:: REQUIREMENT ::
Please write out only the lines from the line with "The image size" to the line with "Instruction: Click the SBSP ETF S&P 500 row", inclusive, exactly as they stand below, without the pictures.

:: MATERIAL FOR THIS EXERCISE ::
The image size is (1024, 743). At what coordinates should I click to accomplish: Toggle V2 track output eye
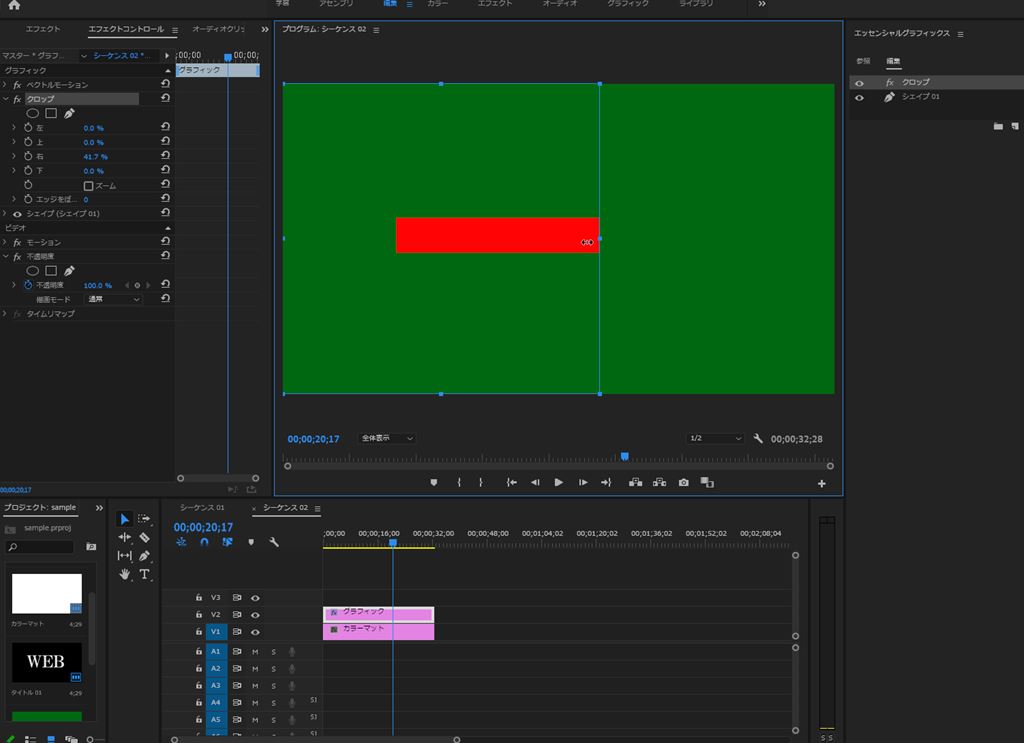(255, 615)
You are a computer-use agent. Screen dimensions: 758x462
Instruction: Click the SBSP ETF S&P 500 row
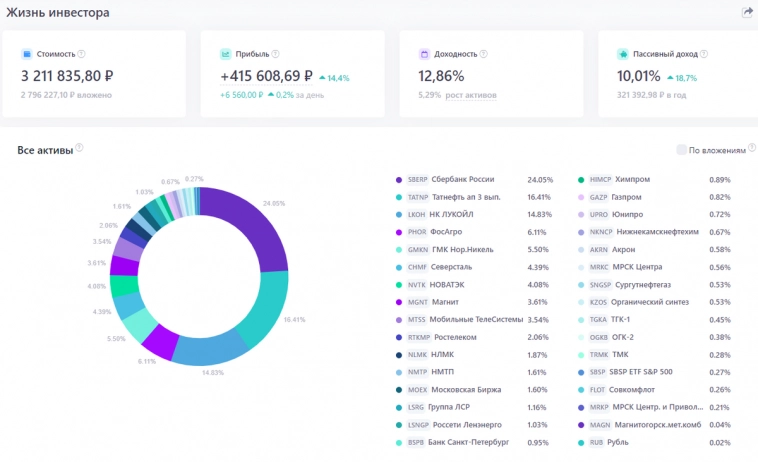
---
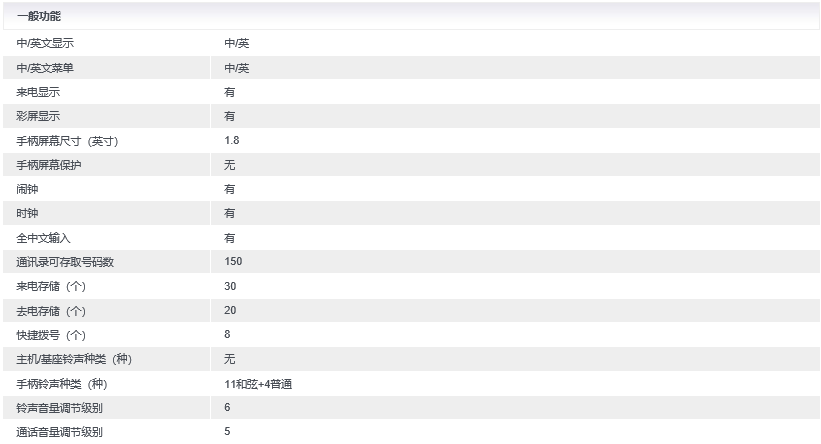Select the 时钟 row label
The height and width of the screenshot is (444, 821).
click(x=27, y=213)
...
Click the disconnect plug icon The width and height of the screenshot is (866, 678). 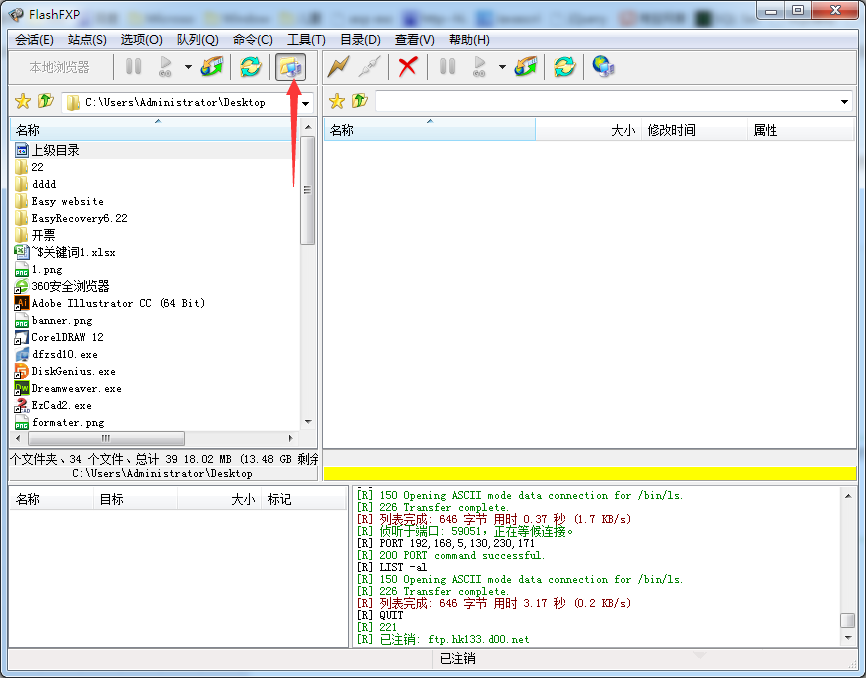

:: PROBLEM SOLUTION ::
The image size is (1024, 743). At what coordinates should I click to accomplish: Toggle V2 track output eye
(255, 615)
You are a computer-use agent. Screen dimensions: 758x462
Instruction: Click the SBSP ETF S&P 500 row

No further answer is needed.